Your task: Would you retype, word for word, only the lines from the one holding "Where should I click to: Switch" through the final line of the entries below, without the pictures?

═══ Information provided ═══

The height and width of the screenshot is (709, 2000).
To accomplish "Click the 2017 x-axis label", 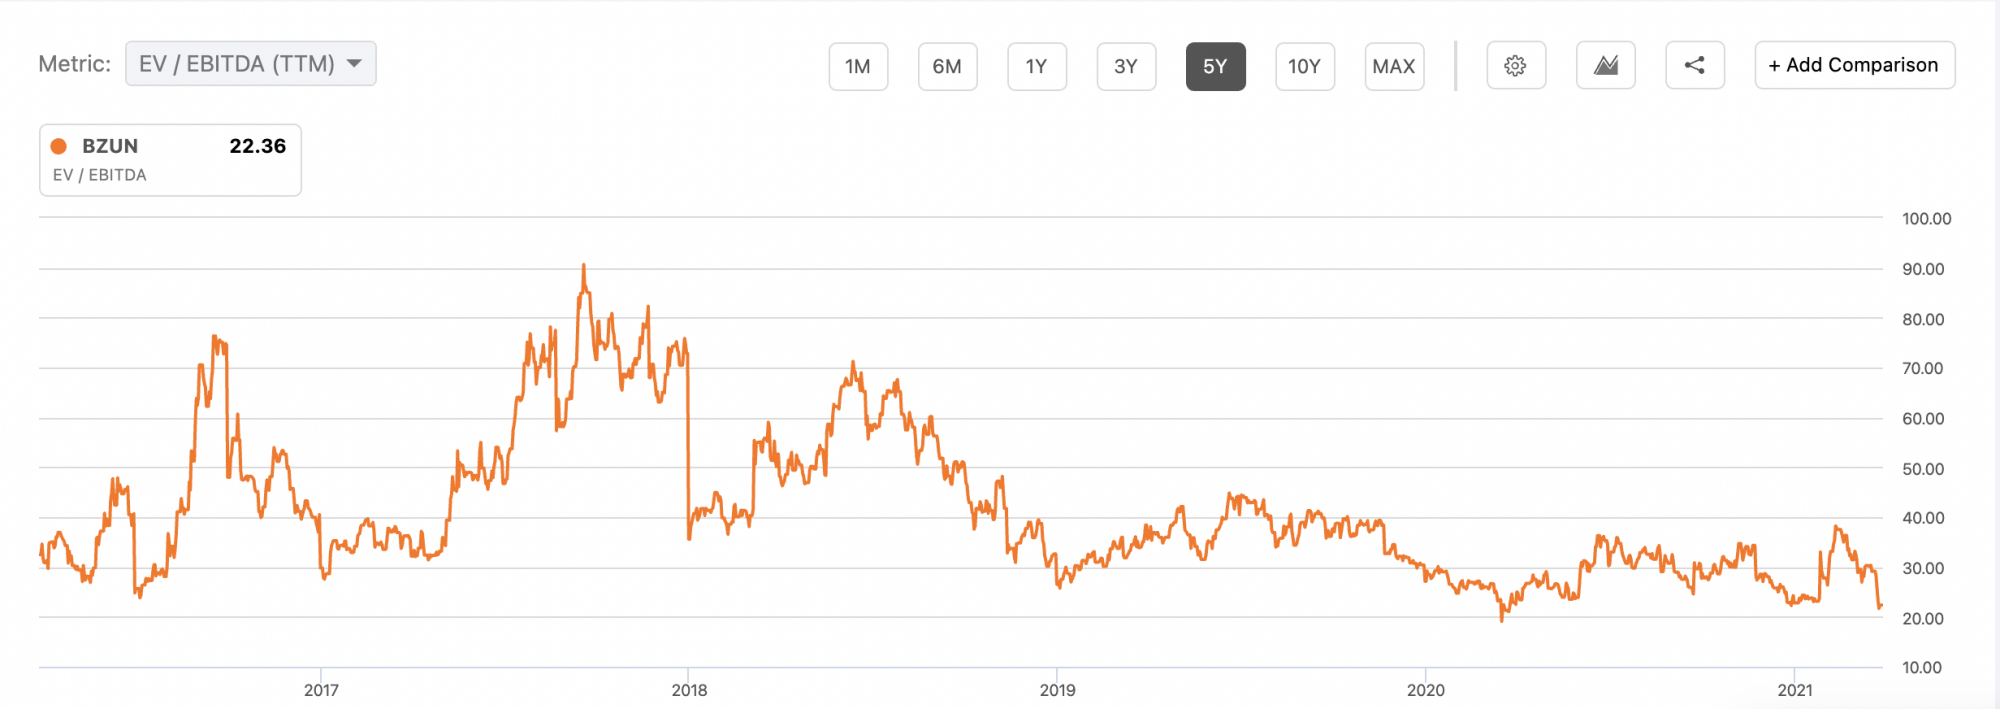I will 321,690.
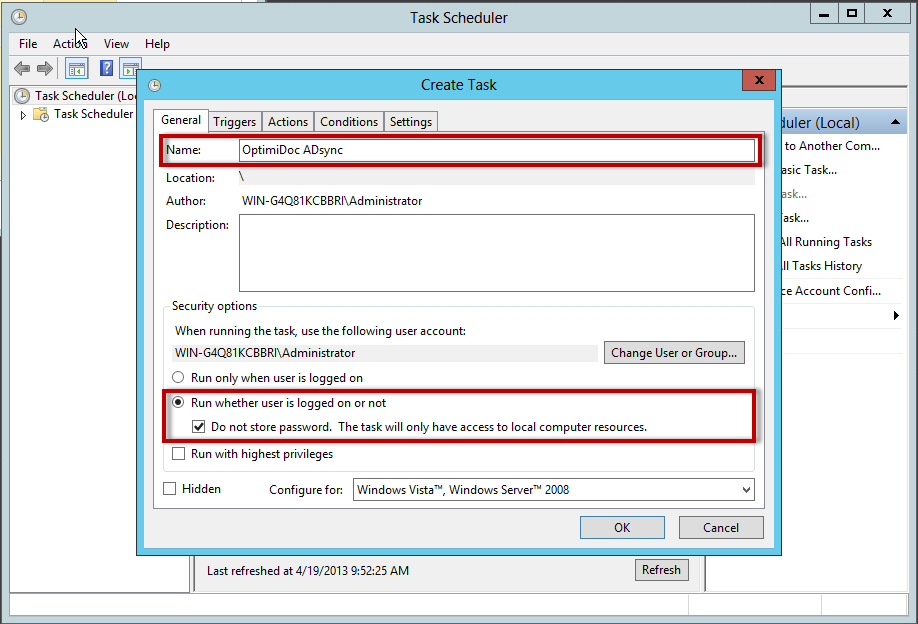This screenshot has height=624, width=918.
Task: Enable 'Run with highest privileges' checkbox
Action: coord(178,454)
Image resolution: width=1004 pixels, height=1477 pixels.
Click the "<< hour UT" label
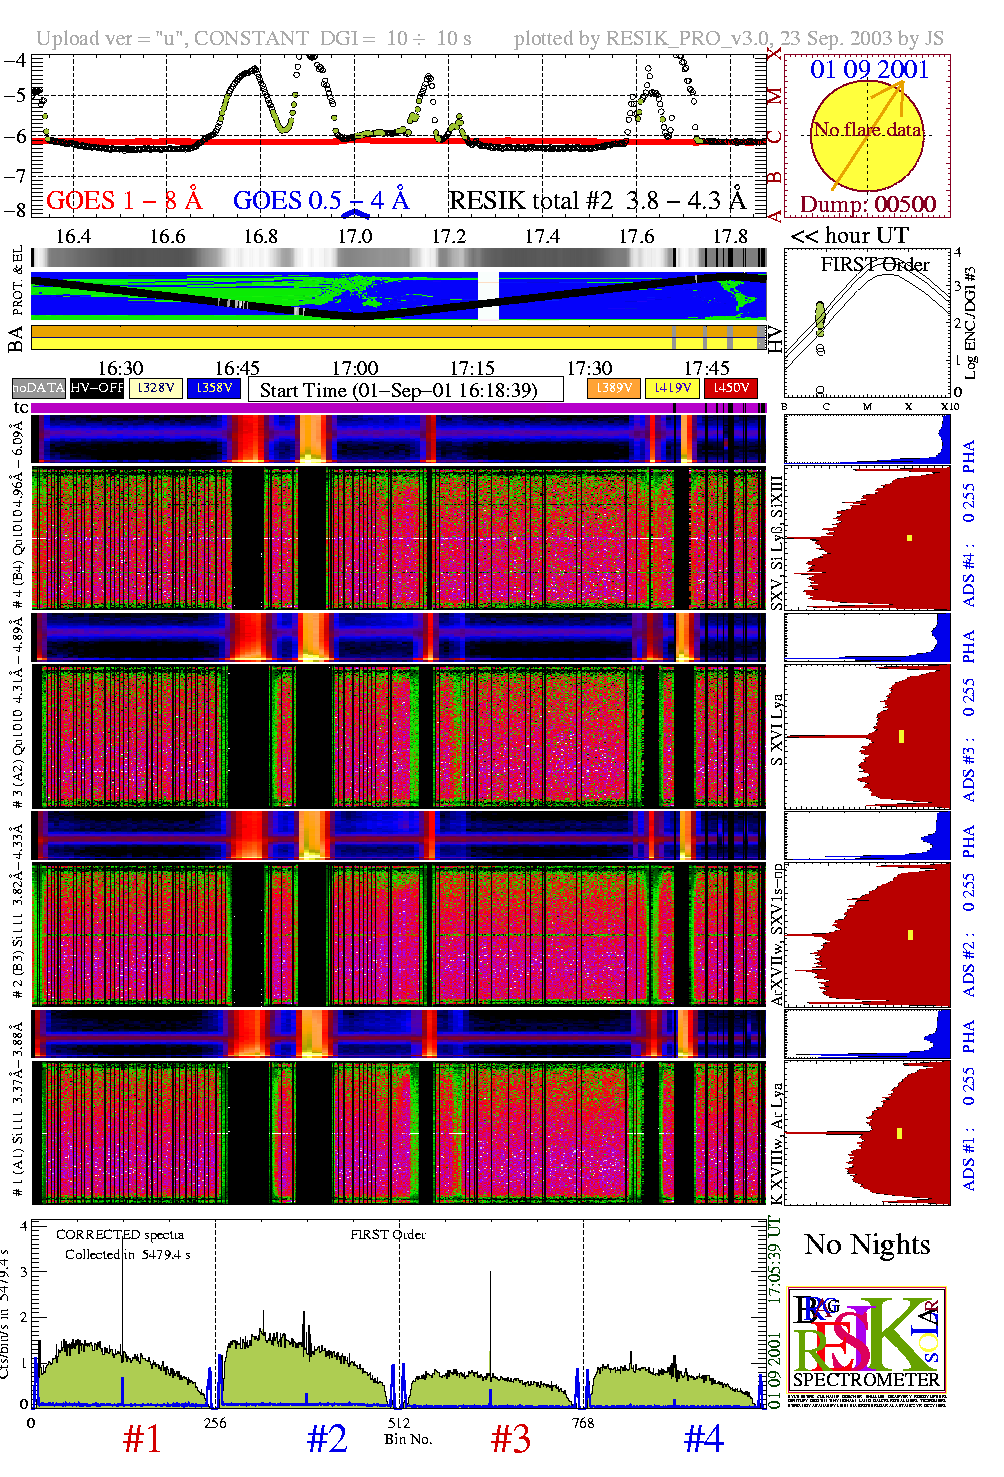849,236
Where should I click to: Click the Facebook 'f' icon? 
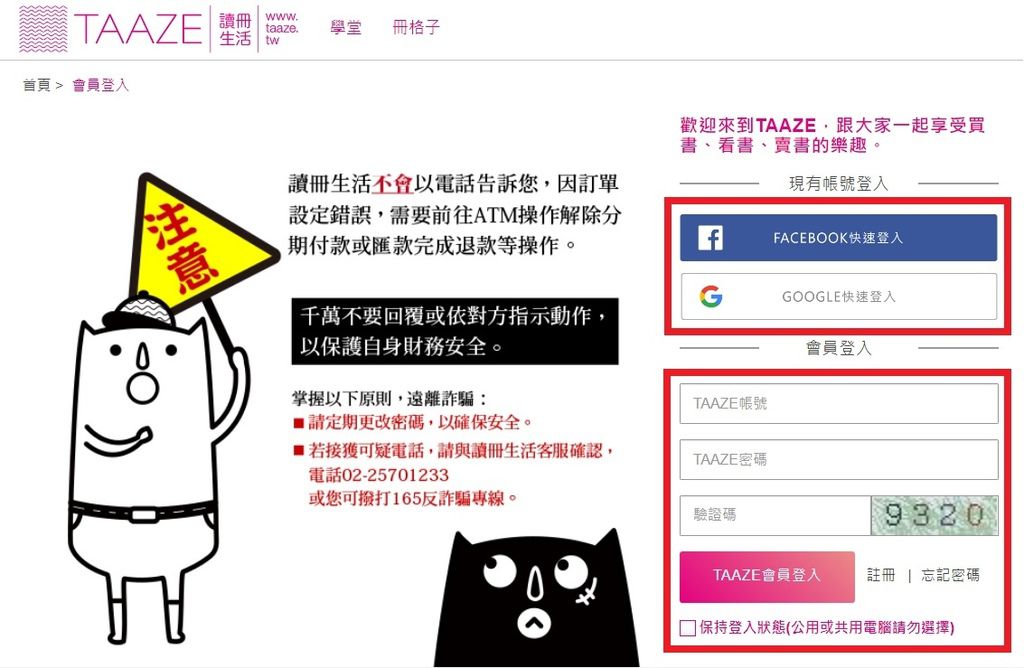(x=710, y=238)
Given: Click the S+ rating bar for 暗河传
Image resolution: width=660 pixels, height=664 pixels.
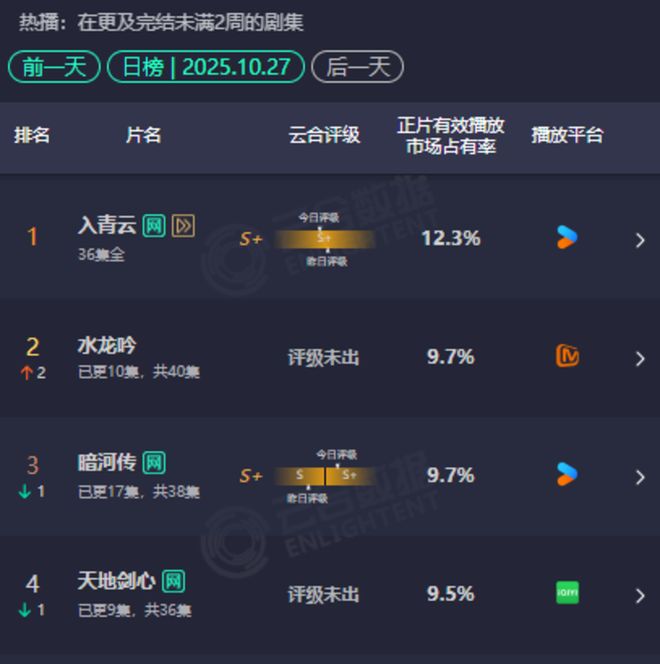Looking at the screenshot, I should (x=325, y=476).
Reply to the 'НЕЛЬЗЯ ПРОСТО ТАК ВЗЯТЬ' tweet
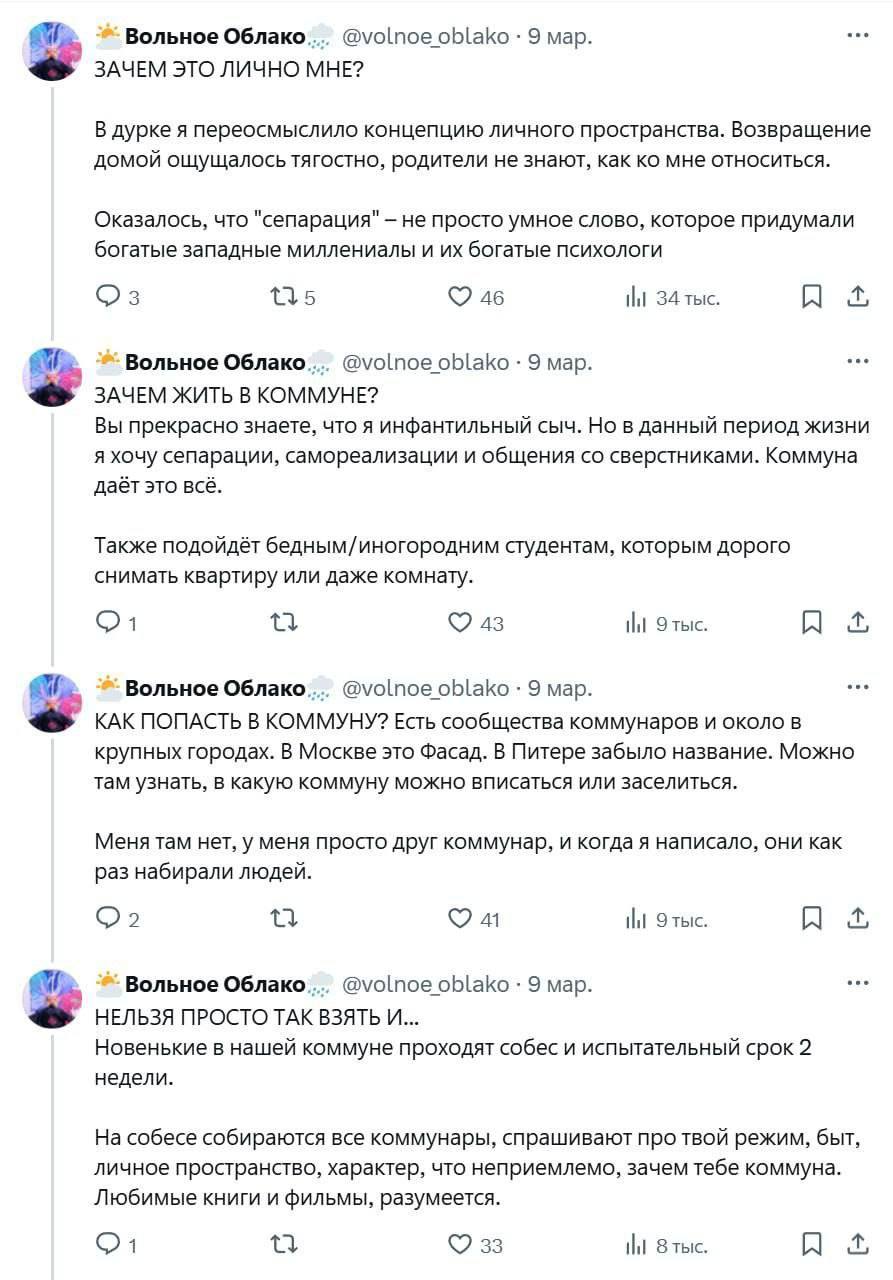This screenshot has height=1280, width=893. click(108, 1244)
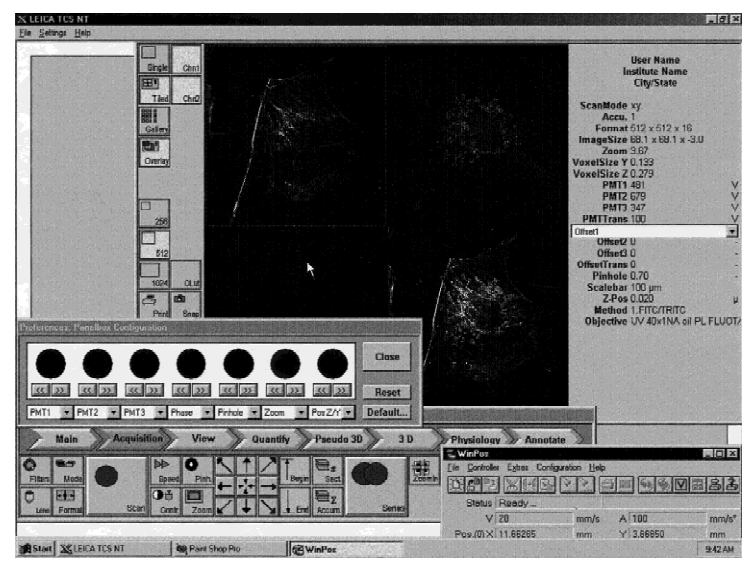Viewport: 756px width, 570px height.
Task: Toggle the Chn1 channel display
Action: point(186,58)
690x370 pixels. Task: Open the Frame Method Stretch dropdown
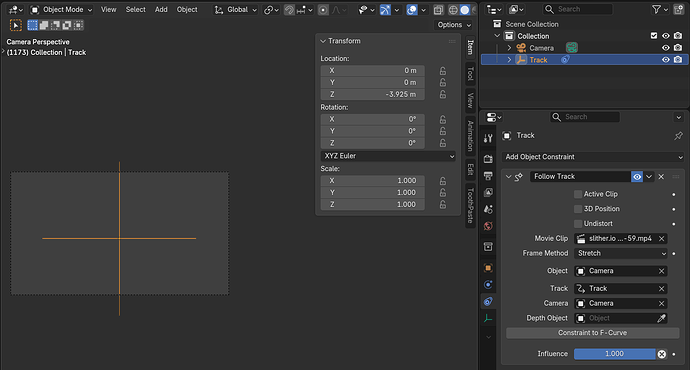click(620, 253)
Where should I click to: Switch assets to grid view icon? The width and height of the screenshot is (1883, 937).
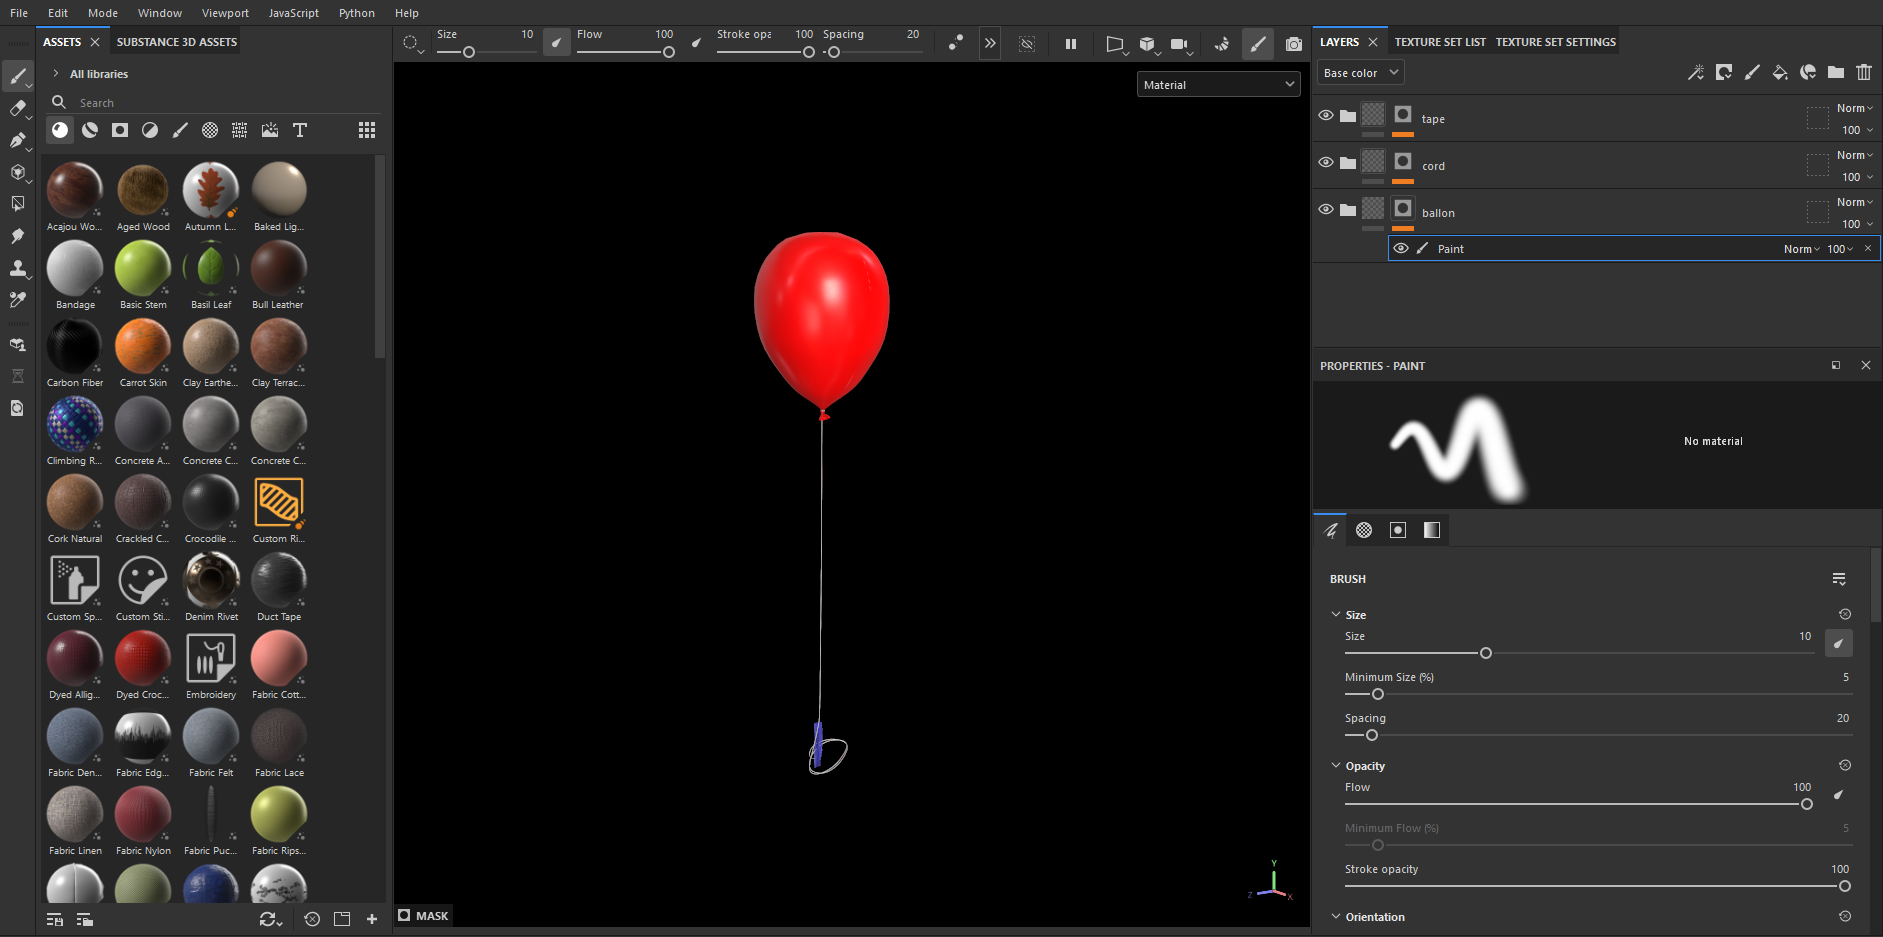[367, 130]
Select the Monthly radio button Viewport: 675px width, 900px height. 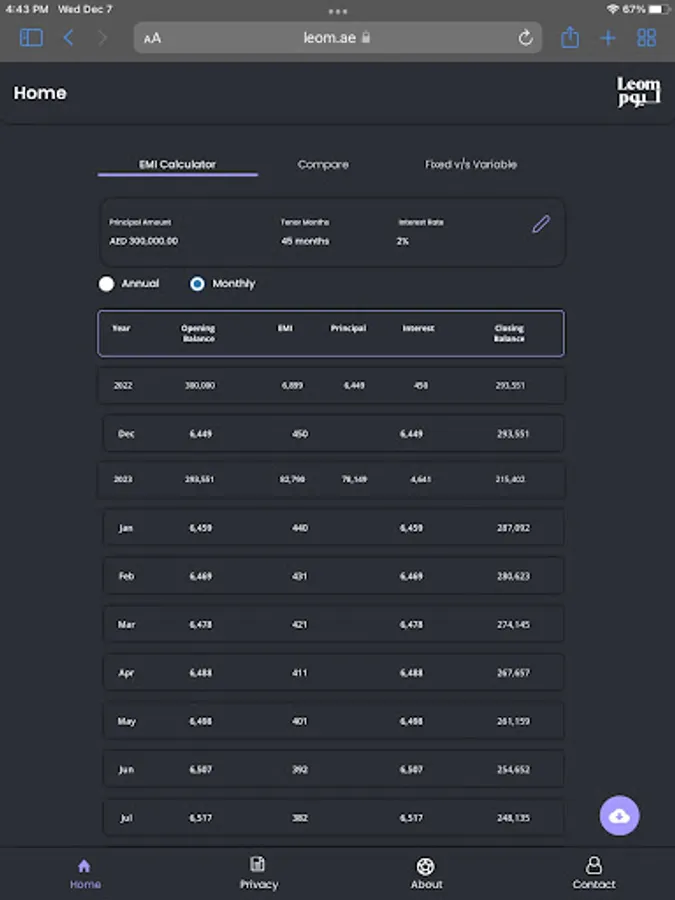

═══

Exercise answer:
Where should I click to: Switch assets to grid view icon? The width and height of the screenshot is (1883, 937).
[367, 130]
Select the Monthly radio button Viewport: 675px width, 900px height. 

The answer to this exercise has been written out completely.